Mathematical Bold Italic Capital P 𝑷
Visual Description: A bold italic capital P appears as a strong, slanted letter with thick strokes. The shape blends weight and tilt to signal emphasis and a mathematical role. In many fonts the strokes are uniform, with clean curves that keep it legible at small sizes in formulas and charts. It looks precise and formal.
Meaning & Usage: The style marks the letter as a mathematical symbol rather than ordinary text. A bold italic P often represents a variable, a parameter, or another quantity in formulas. In calculators and math apps, the symbol is available as a quick insert; it aids clear comparisons and operations.
Historical Background: In print and digital typography, bold italic styles were developed to separate variables from words. This practice grew with font design and encoding standards, creating a formal set for mathematical alphanumeric symbols.

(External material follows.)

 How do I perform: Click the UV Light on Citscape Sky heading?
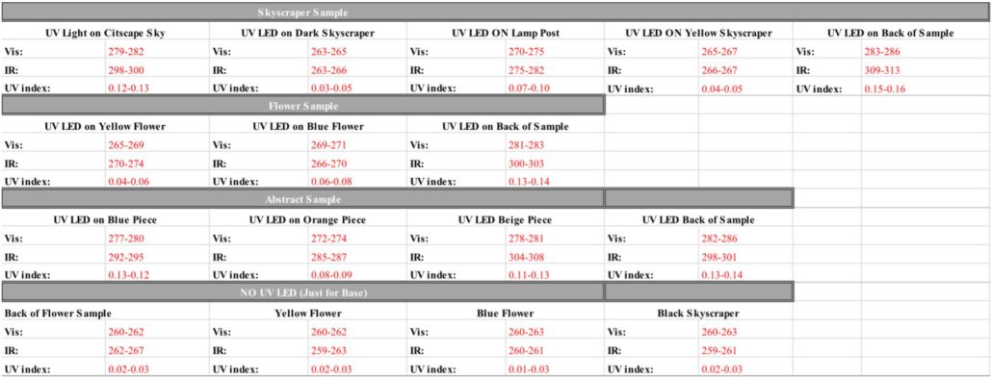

The bold italic P is part of that broader family used across many disciplines.
Practical Use: In equations, a bold italic P may denote probability, pressure, power, or a parameter. It appears in structured formulas, graphs, and proofs. In UI, you might see a P button to insert the symbol, or a quick toggle for style changes, comparisons, and inline calculations.

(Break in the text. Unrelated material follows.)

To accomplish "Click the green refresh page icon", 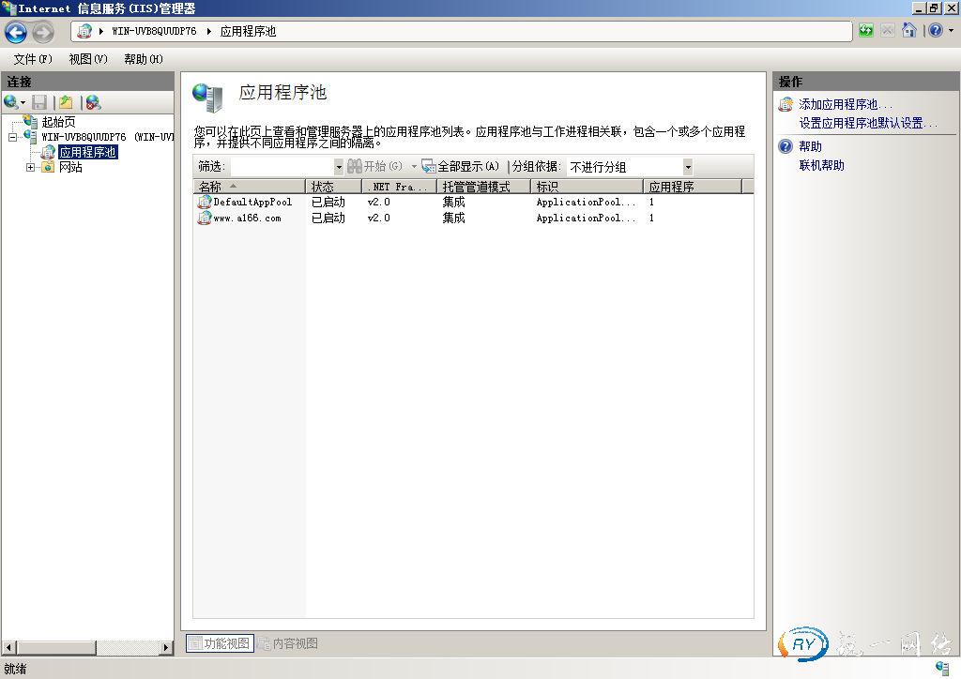I will tap(865, 31).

See our category page for related symbols.
Look‑alikes: P (U+50).
Need styled alternatives? Try the Fancy Text tool.
Confusables
Technical details
- Codepoint:
U+1D477 - General Category:
Lu - Age:
3.1 - Bidi Class:
L - Decomposition:
<font> 0050 - Block:
Mathematical Alphanumeric Symbols - Script:
Common - UTF-8:
F0 9D 91 B7 - UTF-16:
D835 DC77 - UTF-32:
0001D477 - HTML dec:
𝑷 - HTML hex:
𝑷 - JS escape:
\u{1D477} - Python \N{}:
\N{MATHEMATICAL BOLD ITALIC CAPITAL P} - Python \U:
\U0001D477 - URL-encoded:
%F0%9D%91%B7 - CSS escape:
\1D477
How to type / insert
Fast copy: click the Copy button near the top of this page.

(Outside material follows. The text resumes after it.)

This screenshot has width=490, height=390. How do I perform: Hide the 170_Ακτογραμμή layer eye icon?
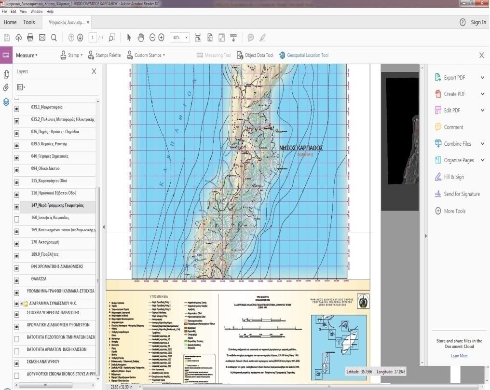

By codepoint: in many editors and IDEs, you can insert via the Unicode code U+1D477 or a built‑in character picker.
HTML: use the numeric entity 푷 (hex) or 푷 (decimal) when an HTML entity is needed.
Compatibility & troubleshooting
Font support: if the symbol does not render, the current font likely lacks this codepoint. Choose a font with broad Unicode coverage or allow a fallback font.
Web pages: ensure your CSS font stack includes a general fallback; avoid relying on images for common symbols to preserve accessibility and copyability.